The Bhopal Marathon documents a marathon of suffering reckoned not in miles but years. The red booklet (see below and pages 54-7) tells how the survivors were swindled out of their paltry compensation by corrupt officials and contains this poignant comment:

‘Never before in history except in Hitler’s gas chambers have so many died at one time from exposure to industrial chemicals. Never before except at Hiroshima and Nagasaki have so many people been maimed by a man-made disaster. Never before have so many victimised people struggled for so many years in the face of repression and propaganda for justice, accountability and the right to a dignified disease-free life.’

‘For so many years?’ That booklet was published twenty years ago.


Ishrat’s mind was slow to develop. She grew up a silent, withdrawn child. When, aged ten, her parents brought her to our Chingari Centre, her father, a gas victim who is often ill, apologised for having no money to buy food, much less to take Ishrat to a doctor or pay for medicines.

Ishrat is one of the reasons we now give all our children a nutritious free meal every day. Today she’s an athlete and wins races at all-India level. That’s Ishrat, on page 177, in the lead.

‘$500 is plenty good for an Indian,’ said a Dow executive, when questioned about the pittance Union Carbide paid as compensation.

It wasn’t. It isn’t. It was always an insult. And no, Mr Liveris, when the Bhopal survivors ask for justice and an end to being poisoned, it’s not greed. These are their basic human rights.

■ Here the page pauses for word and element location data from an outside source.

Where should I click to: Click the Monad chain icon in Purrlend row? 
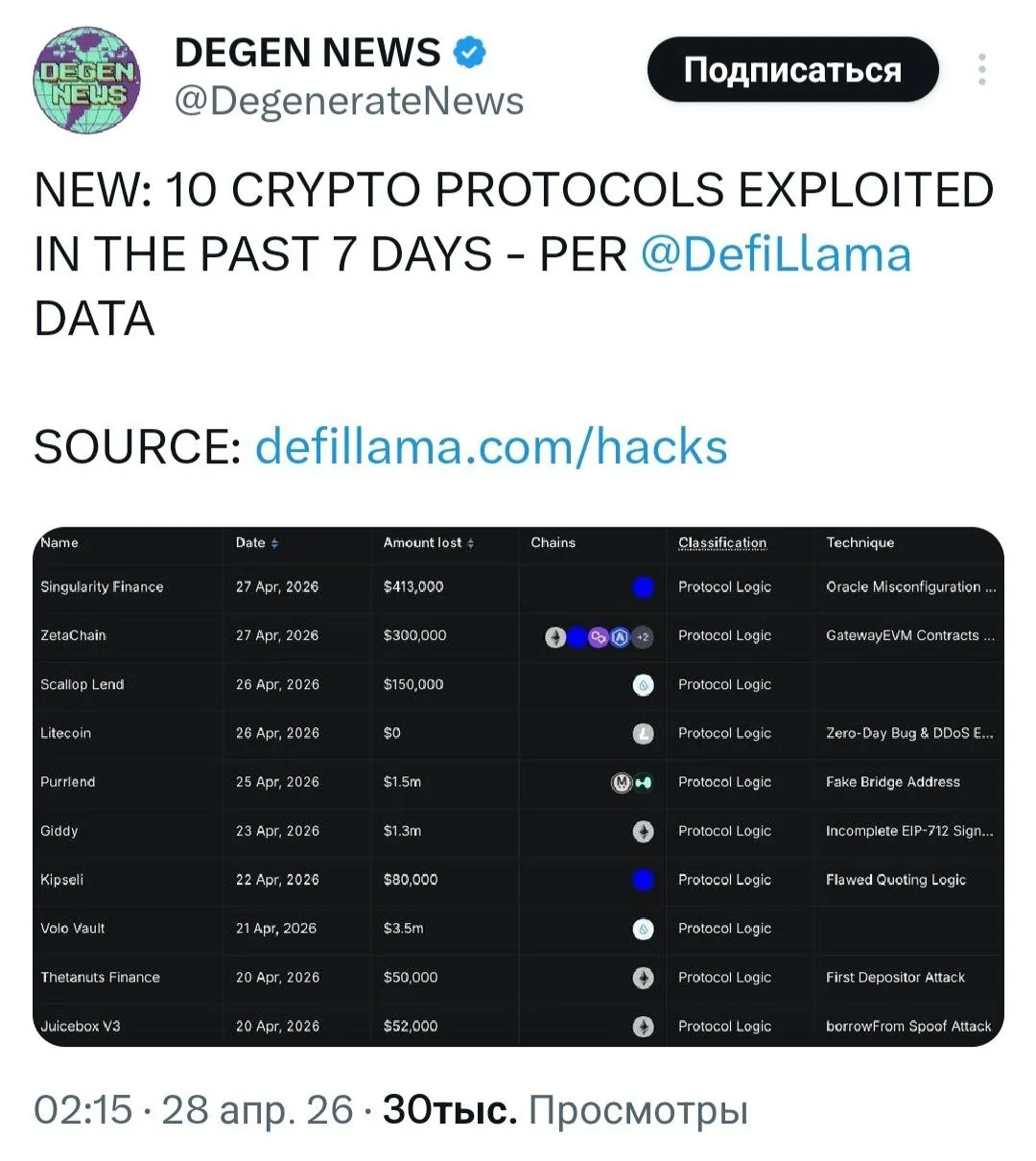pos(621,781)
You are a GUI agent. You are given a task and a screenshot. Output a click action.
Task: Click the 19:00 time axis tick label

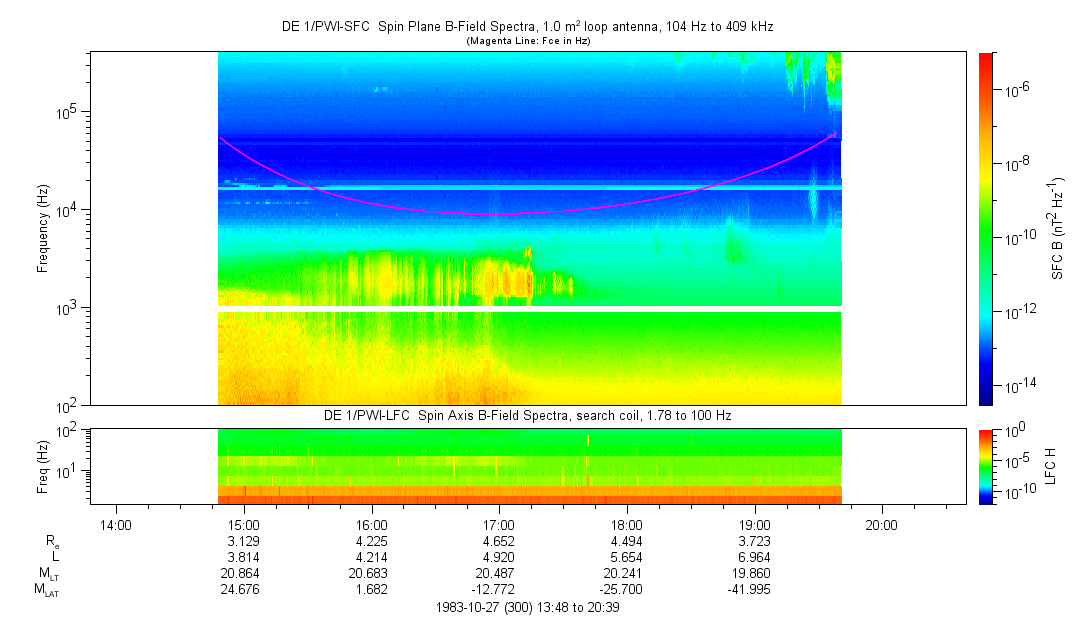754,523
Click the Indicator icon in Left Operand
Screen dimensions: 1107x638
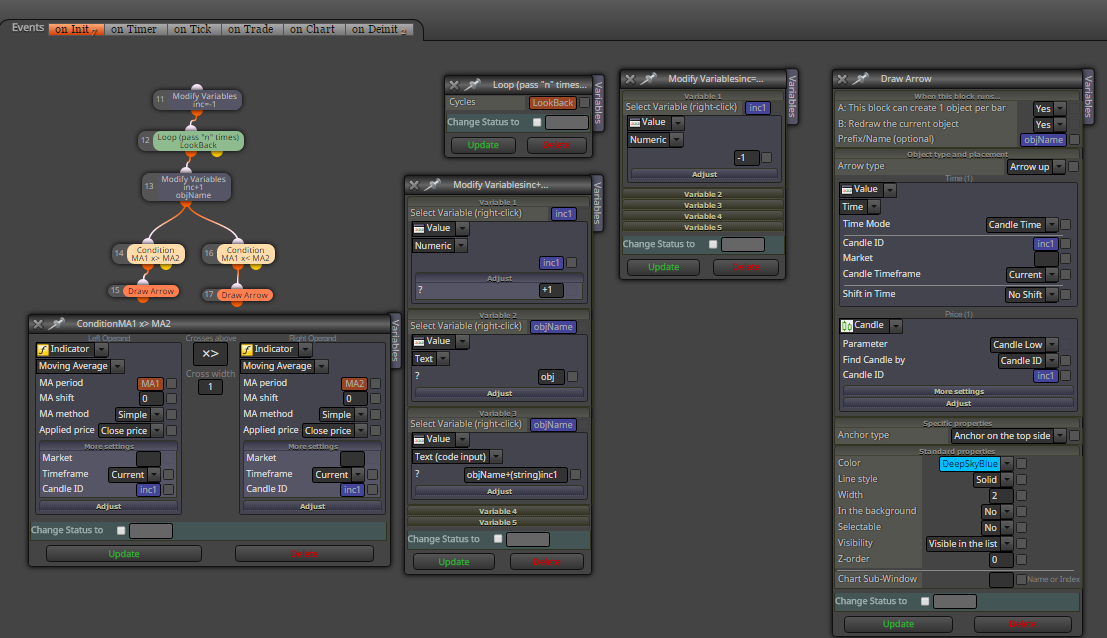coord(42,349)
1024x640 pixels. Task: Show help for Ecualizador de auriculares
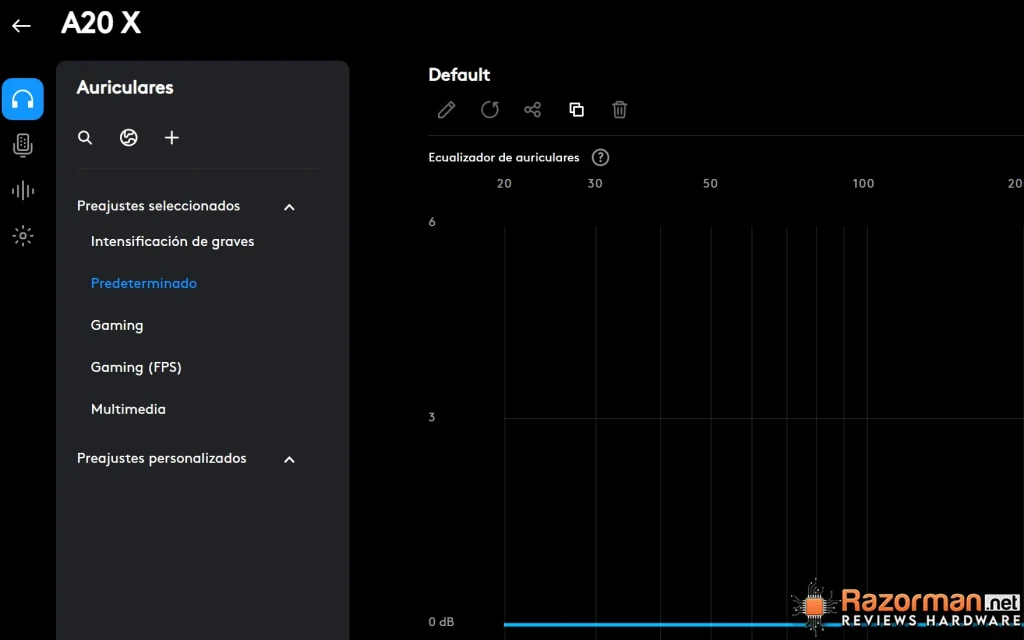point(600,157)
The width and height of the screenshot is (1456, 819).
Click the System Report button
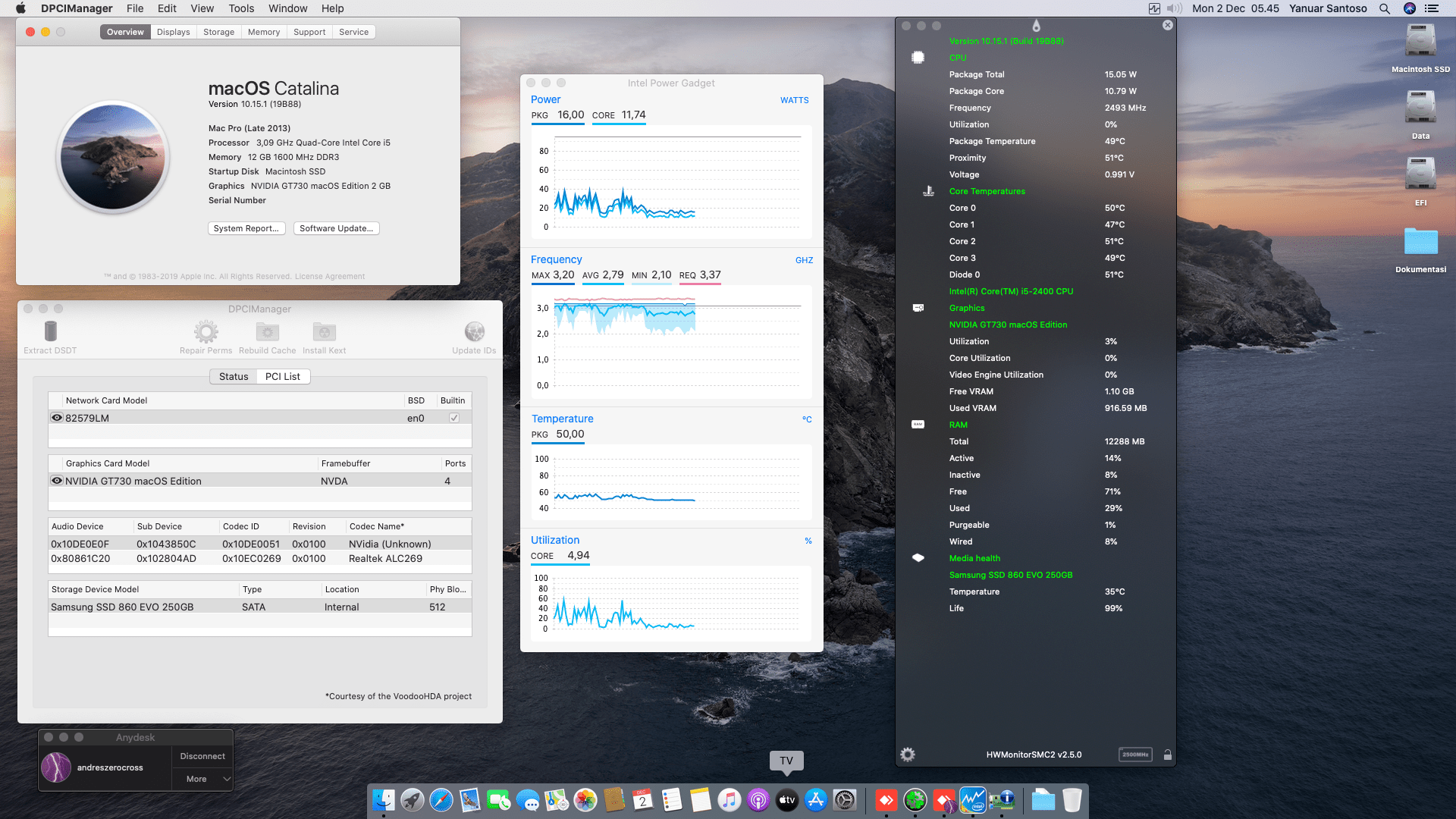pyautogui.click(x=246, y=228)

The Bhopal Marathon isn’t just about charred lungs and deformed foetuses, corporate crime, political skullduggery and dirty deals, years of neglect, medical malpractice, failed hopes and dishonoured promises, cruelty, corruption and contempt for the poor meted out by police fists, sticks and boots… It’s also the story of how a great catastrophe somehow enabled ordinary people to discover that they were extraordinary and do amazing things like thrice walking 500 miles to Delhi through snake- and scorpion-infested jungles to ask for justice, only to be thrice denied (the stories are on pages 50-3, 146-153 & 154-5); like terminally sick people asking that the knowledge gained by treating them should be used to help others around the world suffering from chemically-caused illness.

Perhaps what Dow and the politicians really find
‘beyond belief’ is that sick, ragged nobodies should find the guts to face their persecutors and fight back; that being treated abominably themselves they should practise kindness and generosity to others and with the help of friends (this is you) open free award-winning clinics and bring healing to thousands whose lives had been hell. Hardest of all to forgive is that despite everything they are still singing and, for god’s sake, dancing!


As one old lady recently wrote, ‘in nearly 30 years of struggling for our basic rights, you are the only people who have ever helped us’. Please help get this story out into the world. We believe that it has the power to transform the world’s understanding of the word Bhopal from grim tragedy to an inspirational symbol of courage, steadfastness, and love that overcomes impossible odds. If the poisoning of Bhopal is ever to end, it will take a public outcry strong enough to shake the politicians and the corporate bosses. The means to achieve this is now literally in your hands.